On Mon, Jun 28, 2004 at 01:25:31PM -0700, David S. Miller wrote:
> That's true. But if one were to propose such a feature to the gcc
> guys, I know the first question they would ask. "If no padding of
> the structure is needed, why are you specifying this new
> __nopadding__ attribute?"

It would benefit other structures that *do* need it, but only for a
few fields.

> I think it's bad to just "smack this attribute onto any structure that
> _MIGHT_ need it on some platform" I never do that in my drivers,
> and they work on all platforms. For example, if you have a simple
> DMA descriptor structure such as:
>
> struct txd {
> u32 dma_addr;
> u32 length;
> };
>
> It is just total and utter madness to put a packed or the proposed
> __nopadding__ attribute on that structure. Yet this seems to be
> what was suggested now and at the beginning of this thread.

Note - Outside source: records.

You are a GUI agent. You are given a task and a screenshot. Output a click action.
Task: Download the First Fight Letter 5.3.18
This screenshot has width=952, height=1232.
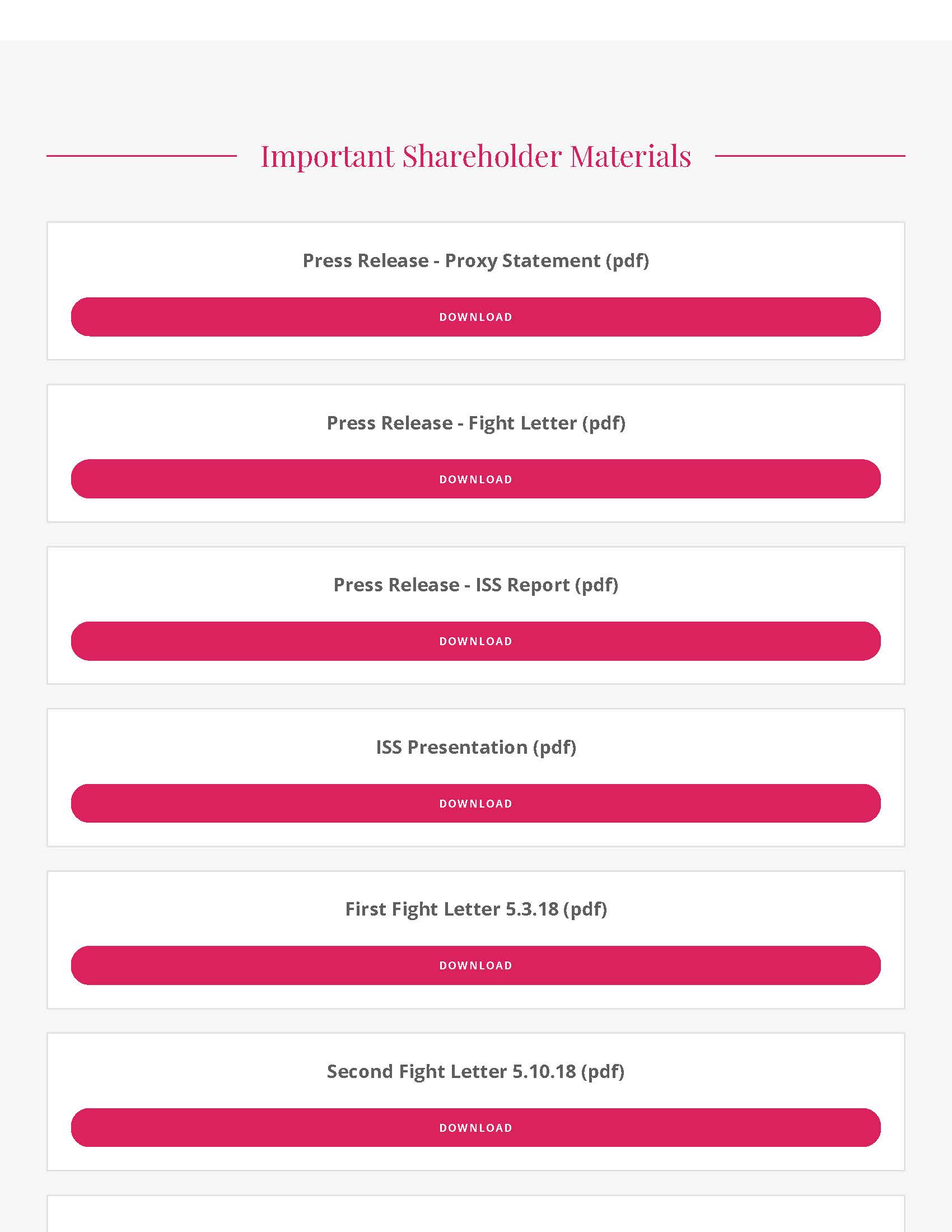click(475, 965)
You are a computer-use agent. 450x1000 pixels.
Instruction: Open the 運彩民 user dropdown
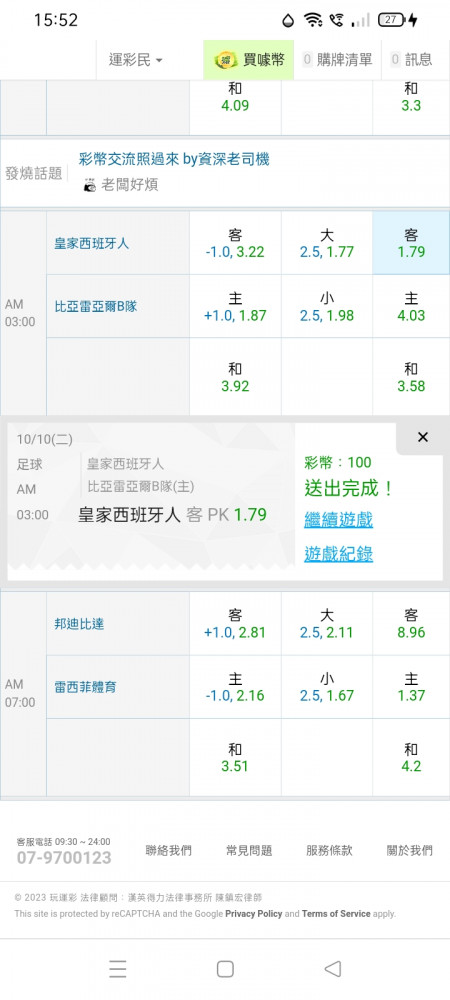pyautogui.click(x=135, y=60)
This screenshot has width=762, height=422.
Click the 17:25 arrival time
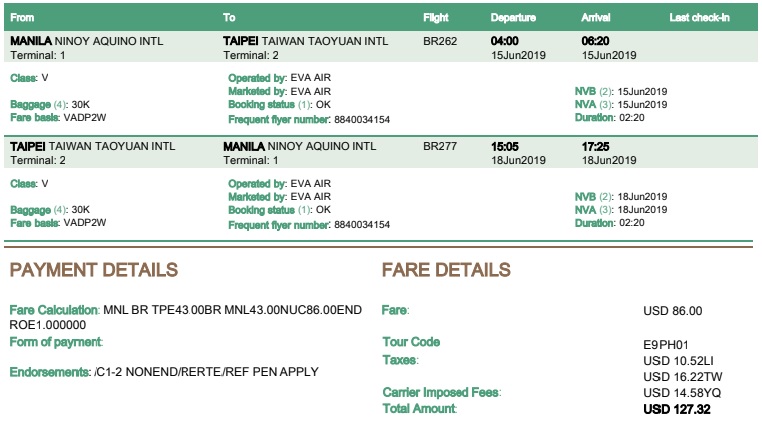595,146
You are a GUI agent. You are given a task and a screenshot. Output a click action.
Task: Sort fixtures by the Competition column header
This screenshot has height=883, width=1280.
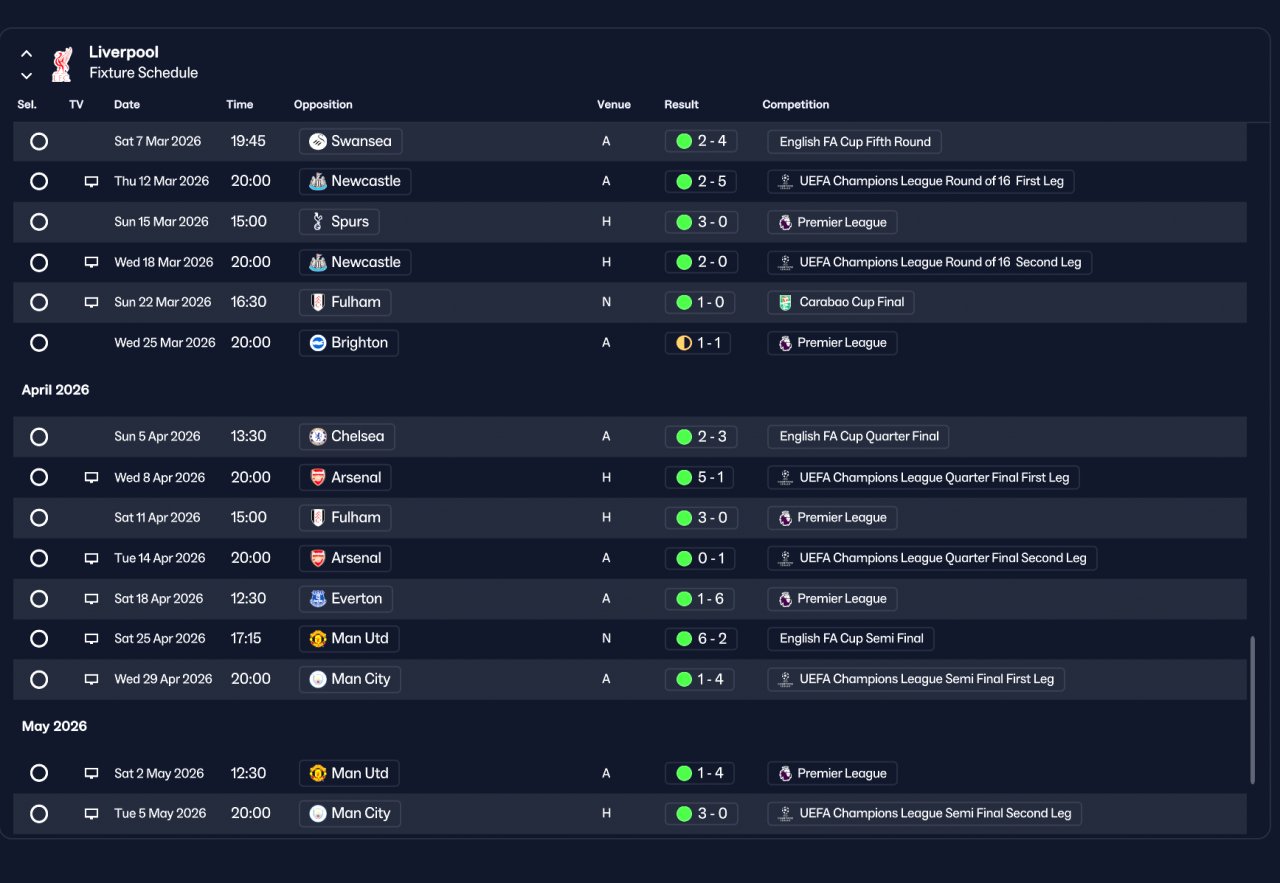(796, 104)
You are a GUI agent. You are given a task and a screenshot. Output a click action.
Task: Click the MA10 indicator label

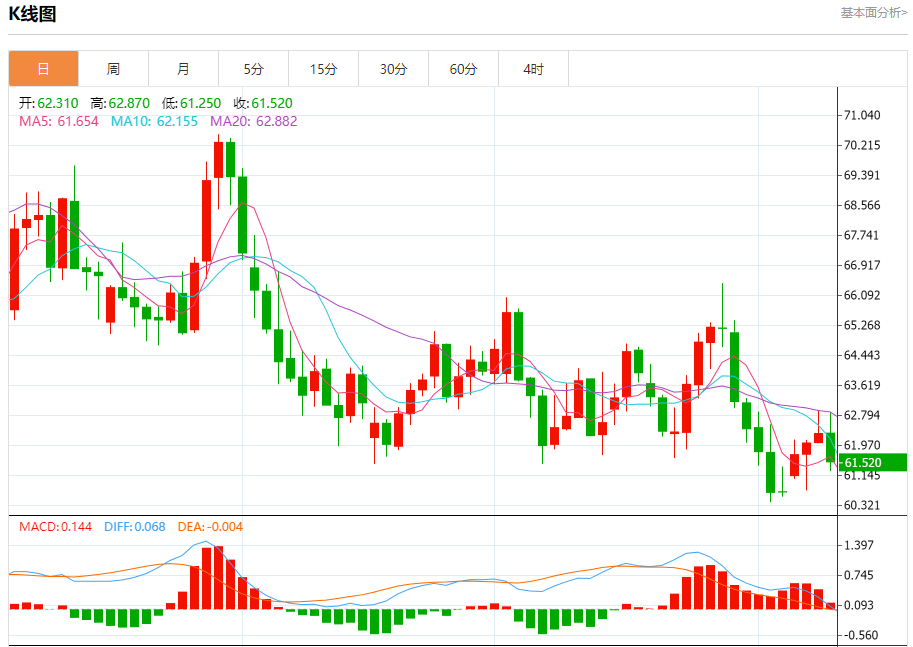[x=154, y=121]
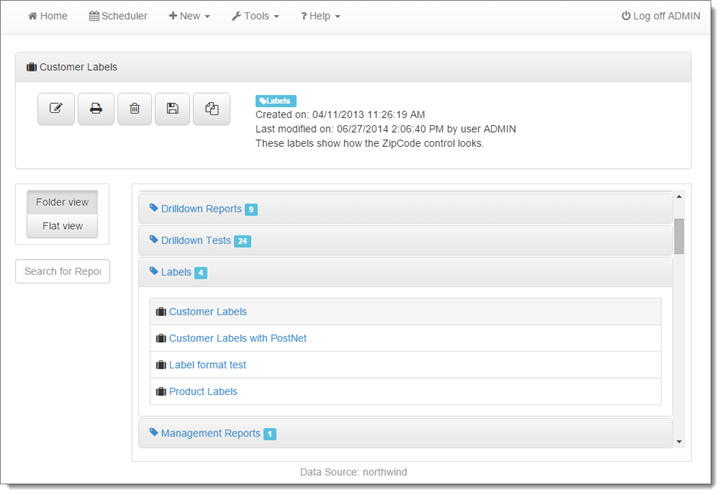Open the New dropdown menu
This screenshot has width=722, height=495.
(x=189, y=17)
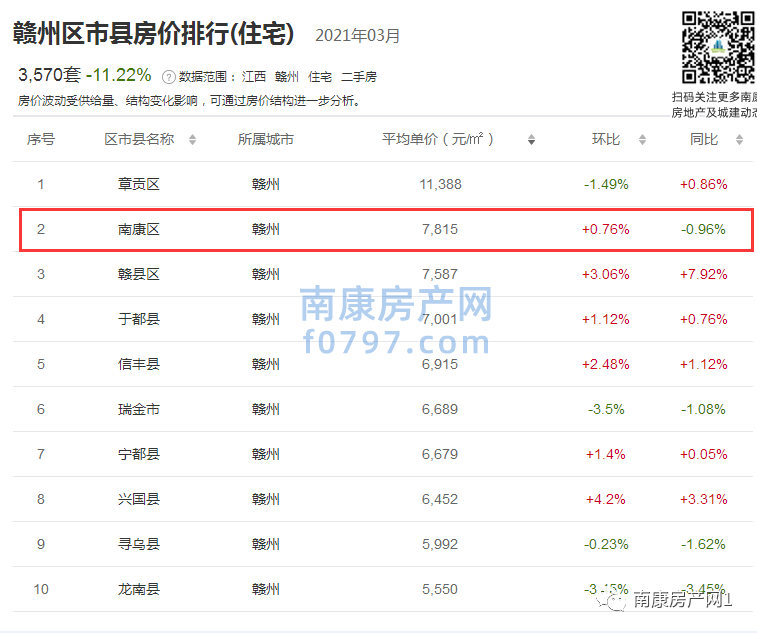The height and width of the screenshot is (633, 757).
Task: Click the 住宅 property type filter
Action: pyautogui.click(x=320, y=77)
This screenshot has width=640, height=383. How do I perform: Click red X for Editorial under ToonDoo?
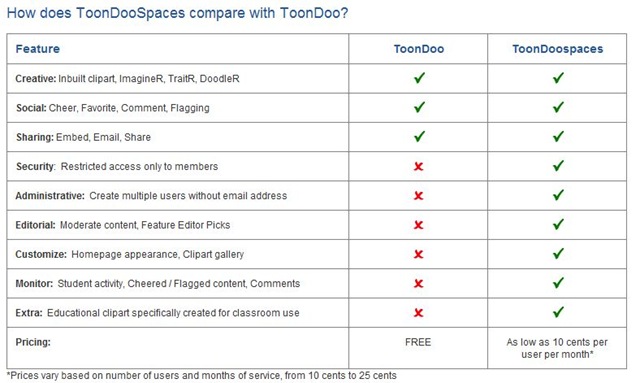tap(418, 225)
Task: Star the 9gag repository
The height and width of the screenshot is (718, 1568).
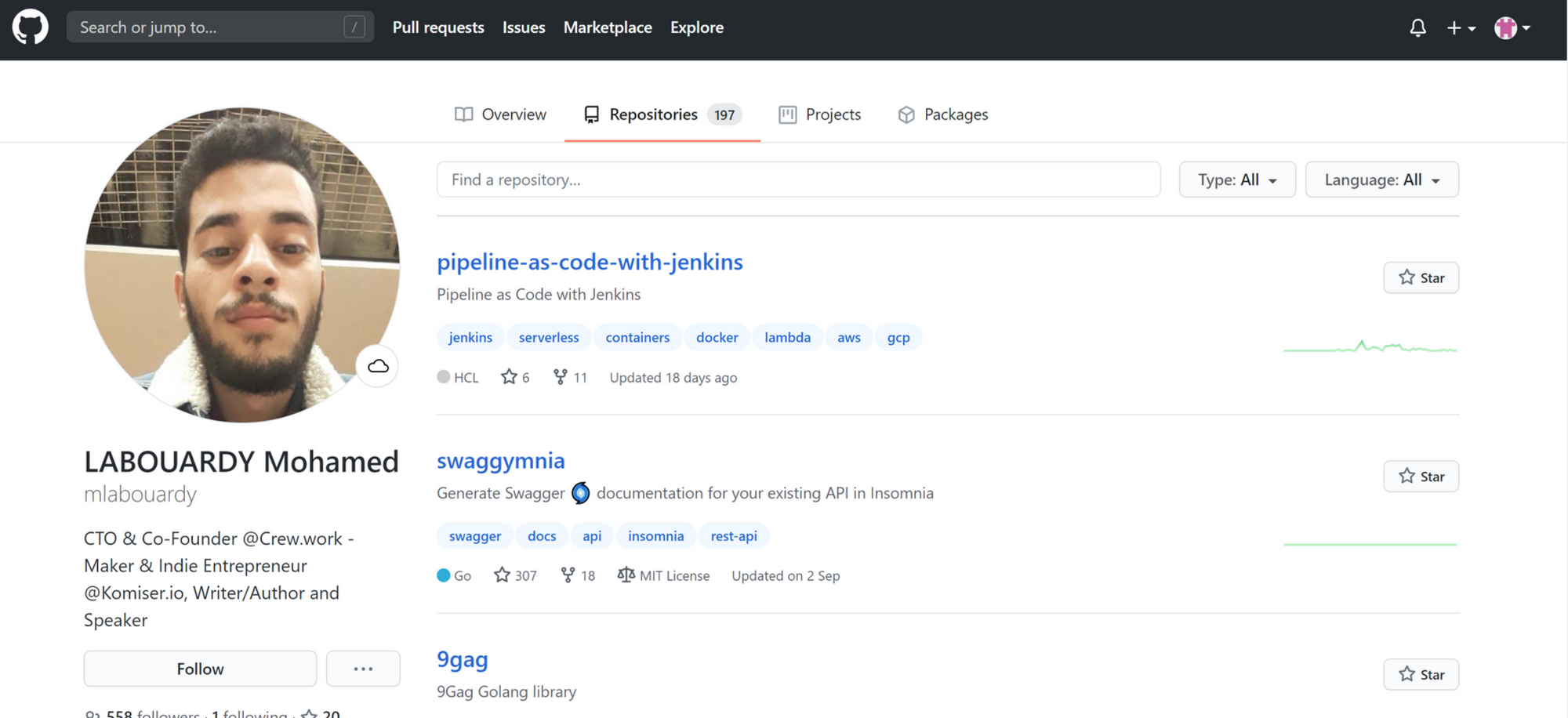Action: click(x=1421, y=674)
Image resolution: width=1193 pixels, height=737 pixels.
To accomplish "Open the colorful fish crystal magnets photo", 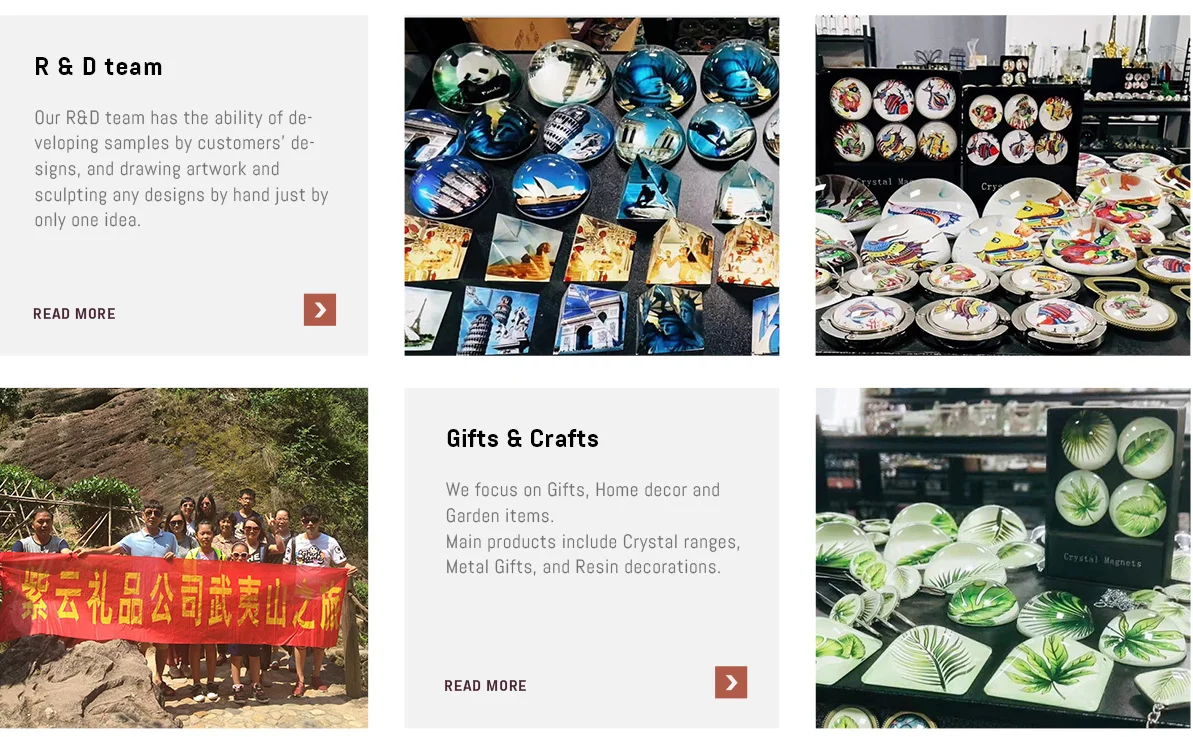I will click(1003, 186).
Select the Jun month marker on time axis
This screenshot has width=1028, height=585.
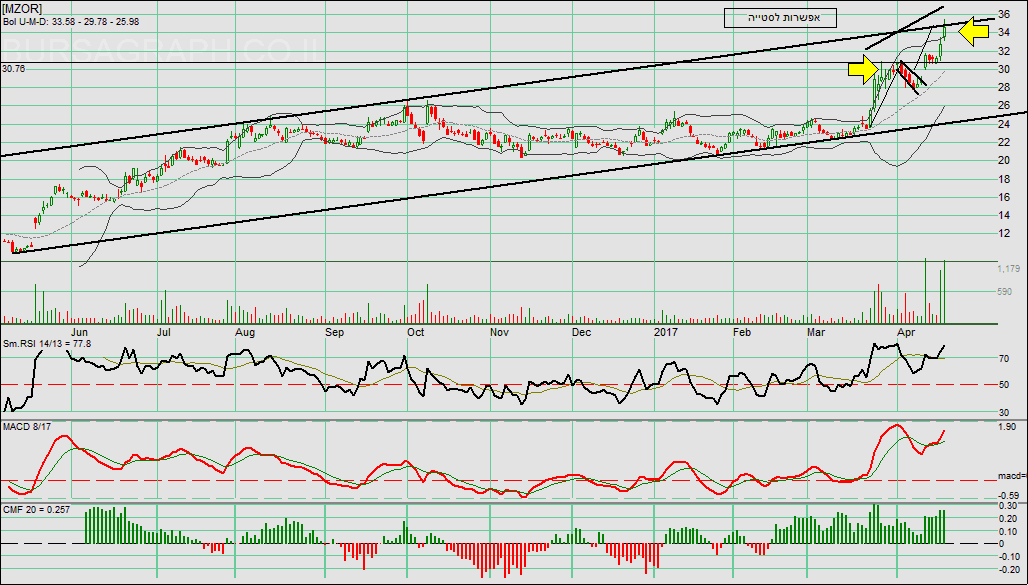click(x=83, y=330)
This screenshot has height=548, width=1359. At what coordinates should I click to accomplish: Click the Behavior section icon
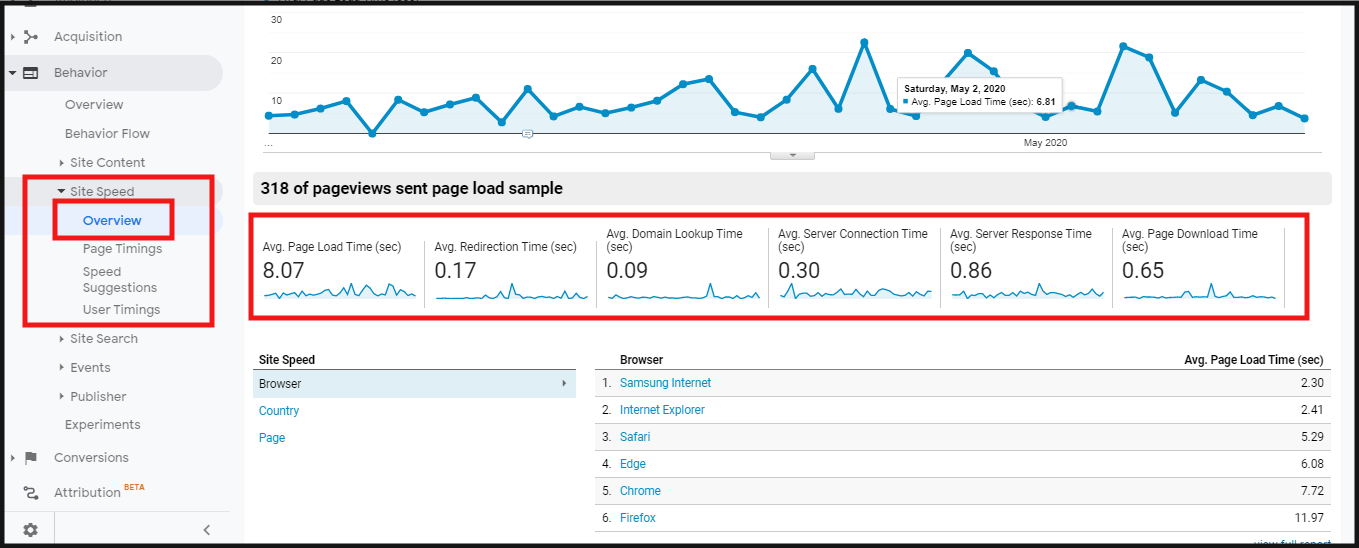click(31, 73)
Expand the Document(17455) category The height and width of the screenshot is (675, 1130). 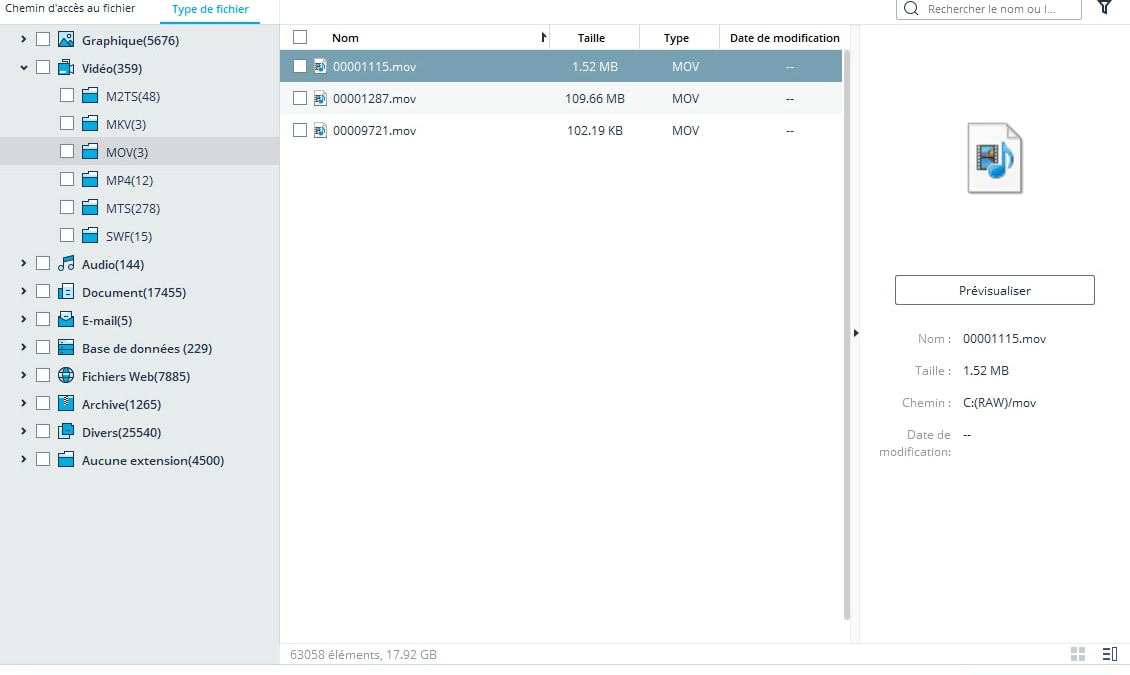click(x=23, y=292)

As long as GCC generates code as it does, sure, it's madness.

However, what if it were to be run on a machine that can't address
smaller quantities than 64-bit? Such a machine sounds silly, but it
could happen (just as early Alphas couldn't directly load or store
smaller than 32-bit quantities), and thus the compiler might want to
pad them so that they don't share a word. If a way exists to express
to the compiler that the format of the struct is intended to be
exactly as specified, without causing any detrimental effect, why not
make use of it?

As an aside, what would *really* be nice is if GCC had an attribute
that lets one specify the endianness of the field, so that one
doesn't have to mess around with conversion functions/macros
uglifying the code. It'd probably be faster, too, as the optimizer
could deal with the loads and stores like any other.